▶ **WORK ORDER**
When the line with "Android Tutorial (314, 781)" appears below, start repeating lines exactly, and keep going through the line with "Point of Sale System"; add nothing outside that span.

Collected data entries
————
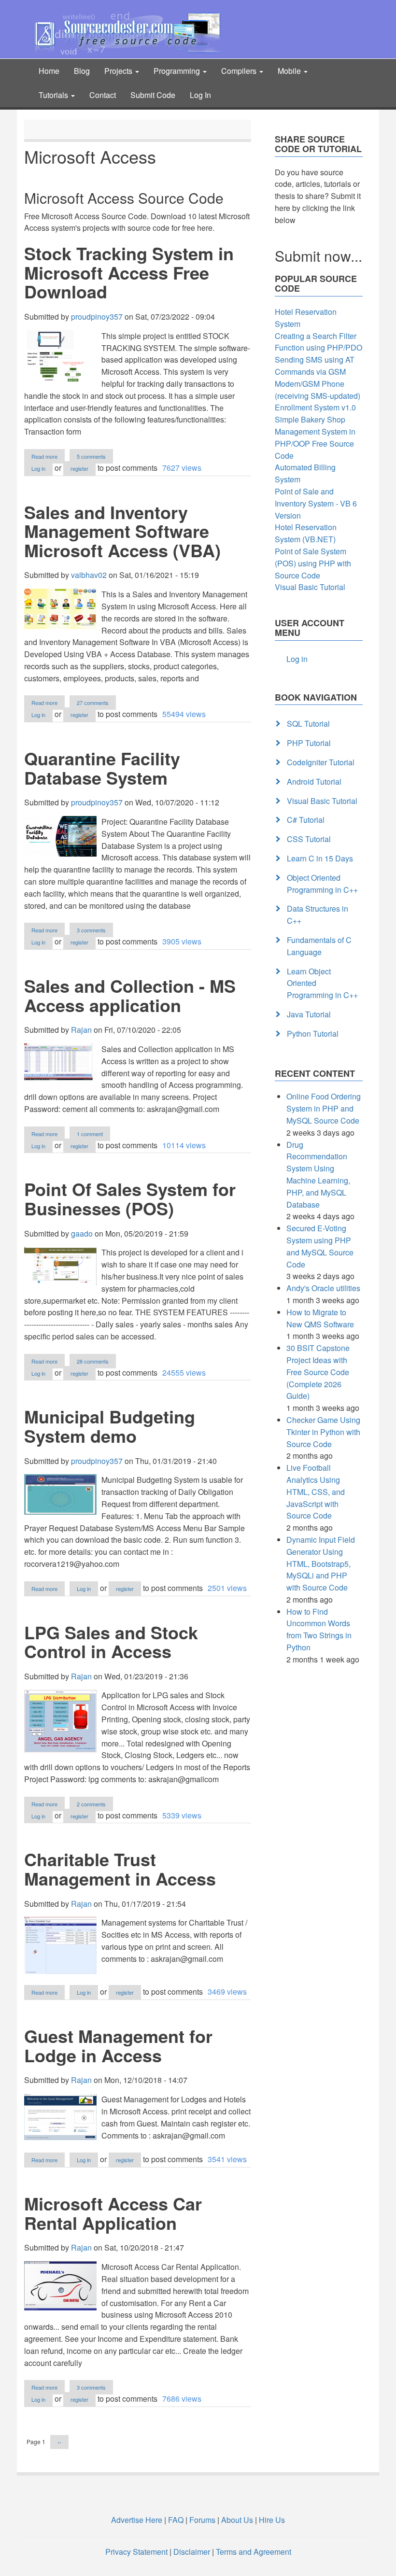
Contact (102, 94)
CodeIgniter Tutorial (320, 762)
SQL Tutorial (308, 723)
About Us (237, 2519)
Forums (202, 2519)
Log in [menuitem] (297, 658)
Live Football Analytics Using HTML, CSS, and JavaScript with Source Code (315, 1491)
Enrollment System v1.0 (315, 407)
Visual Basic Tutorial (310, 586)
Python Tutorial (313, 1033)
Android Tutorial (314, 781)
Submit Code (152, 94)
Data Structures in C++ (317, 914)
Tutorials (54, 94)
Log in (38, 468)
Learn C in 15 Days (320, 858)
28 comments (93, 1361)
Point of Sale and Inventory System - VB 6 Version (316, 503)
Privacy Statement (136, 2551)
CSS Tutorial (309, 839)
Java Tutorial (309, 1014)
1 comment (90, 1134)
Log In (200, 94)
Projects (119, 70)
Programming (178, 70)
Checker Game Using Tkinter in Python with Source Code (323, 1432)
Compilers (239, 70)
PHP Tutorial (309, 742)
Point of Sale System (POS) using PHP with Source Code (313, 563)
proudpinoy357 (97, 316)
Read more (48, 457)
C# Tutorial (306, 819)
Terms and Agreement (253, 2551)
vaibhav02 (89, 574)
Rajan (81, 1029)
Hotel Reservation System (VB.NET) (306, 533)
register (79, 468)
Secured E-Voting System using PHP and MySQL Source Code (320, 1246)
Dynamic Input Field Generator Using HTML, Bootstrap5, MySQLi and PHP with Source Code (320, 1563)
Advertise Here (136, 2519)
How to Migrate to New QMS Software (320, 1318)
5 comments (91, 456)
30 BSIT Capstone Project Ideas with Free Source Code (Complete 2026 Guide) (318, 1371)
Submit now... (318, 255)
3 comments (91, 930)
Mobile (290, 70)
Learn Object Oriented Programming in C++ (322, 983)
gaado (82, 1233)
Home (49, 70)
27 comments (93, 702)
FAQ (176, 2519)
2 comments (91, 1804)
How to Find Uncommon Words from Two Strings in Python (319, 1629)
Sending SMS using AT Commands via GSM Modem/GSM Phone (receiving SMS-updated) (317, 377)
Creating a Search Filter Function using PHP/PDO (318, 341)
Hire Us (271, 2519)
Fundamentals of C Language (319, 945)
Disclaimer (191, 2551)
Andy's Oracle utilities (323, 1288)
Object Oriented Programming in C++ (322, 883)
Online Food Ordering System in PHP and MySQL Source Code (323, 1108)
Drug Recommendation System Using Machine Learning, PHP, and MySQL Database (318, 1174)
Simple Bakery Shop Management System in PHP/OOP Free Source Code (315, 437)
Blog (82, 70)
————
▶ **RESPONSE**
Android Tutorial (314, 781)
Submit Code (152, 94)
Data Structures in C++ (317, 914)
Tutorials (54, 94)
Log in (38, 468)
Learn C in 15 Days (320, 858)
28 comments (93, 1361)
Point of Sale and Inventory System - VB 6 Version (316, 503)
Privacy Statement (136, 2551)
CSS Tutorial (309, 839)
Java Tutorial (309, 1014)
1 comment (90, 1134)
Log In (200, 94)
Projects (119, 70)
Programming (178, 70)
Checker Game Using Tkinter in Python with Source Code (323, 1432)
Compilers (239, 70)
PHP Tutorial (309, 742)
Point of Sale System (POS) using PHP with Source Code (313, 563)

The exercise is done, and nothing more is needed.